§ TEXT TO READ

===

FATA #2 / Big Data- NoSQL
[FATA] — From test automation to architecture article series
NoSQL describes non-relational databases.
Differences Between SQL and NoSQL Databases
SQL
Relational databases are structured and have predefined schemas, like phone books that store phone numbers and addresses.
SQL is used for relational databases which stores data in tables with fixed columns and rows.
NoSQL
Non-relational databases are unstructured, distributed, and have a dynamic schema, like file folders that hold everything from a person’s address and phone number to their Facebook ‘likes’ and online shopping preferences.

Differences

What to choose ?
CAP (Consistency, Availability, Partition) theorem — states that any distributed system can have at most two of the following — consistency, availability, partition.
- CP — can’t deliver availability,, the system has to shut down the non-consistent node until the partition is resolved.
- CA — can’t deliver fault tolerance.

===

§ DATA PROVIDED
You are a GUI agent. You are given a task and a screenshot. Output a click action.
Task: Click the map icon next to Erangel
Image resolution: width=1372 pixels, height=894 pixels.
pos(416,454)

===

§ DIRECTION A
According to the NoSQL article above, what three properties do non-relational databases have? List them all.
§ DIRECTION B
Using the NoSQL article, explain in one to three sentences why a CP system can't deliver availability.
§ DIRECTION C
Resume the NoSQL article after its last sentence.

§ TASK RESULT A
Unstructured, distributed, and a dynamic schema.

§ TASK RESULT B
A CP system has to shut down the non-consistent node until the partition is resolved. While that node is shut down, the system can't deliver availability.

§ TASK RESULT C
- AP — can’t deliver consistency

Advantages of NoSql
- Flexible schemas
- Horizontal Scaling
- Hight Availability
- Fast Queries
- Open Source
Disadvantages of NoSQL
- No standardization rules
- Limited query capability
- It does not offer consistency when multiple transactions are performed simultaneously
- Unique value as key maintenance becomes difficult
- Don’t support ACID
- NoSQL can be larger than SQL
Types of NoSQL Databases
- Document — MongoDB, CouchDB — value — JSON, XML, test
- Key-value — Redis, Aerospike, Memcached — value is BLOB object
- Column — HBase, Cassandra, Accumulo
- Graph — Neo4J — nodes and edges.
https://db-engines.com/en/ranking
MongoDB
MongoDB is an open-source, document-oriented db that stores data in the form of documents (key and value pairs)
- Ad hoc queries support because MongoDB indexes BSON documents and uses the MongoDB Query Language (MQL)
- Indexing
- Sharding — process of splitting larger dataset across multiple distributed collection,
- Load Balancing — replication and sharding
- Replicated file storage over multiple servers
- Data aggregation
- Hight performance
- Large Media Storage
MongoDB stores documents in a format called BSON (Binary JSON) has a similar structure to JSON but is inteded for storing large number of documents.
Amoung of send data to MongoDB can be limited using a projection.
Indexes
Indexes support the efficient execution querirs in MongoDB, MongoDB must perform a collection scan, for example, scan every document in a collection to select those documents that match the query statement. If an appropriate index exists for a query, MongoDB can use the index to limit the number of documents it must inspect.
db.collection.createIndex( { name: -1 } )
Types:
- Single Field
- Compound
- Multikey
- Text
- Hashed
- Sparse
- Partial
MongoDB Architecture


MongoDB Storage

MongoDB:GridFS
GridFS is a versatile storage system that is suited to handling large files, such as those exceeding the 16 MB document size limit.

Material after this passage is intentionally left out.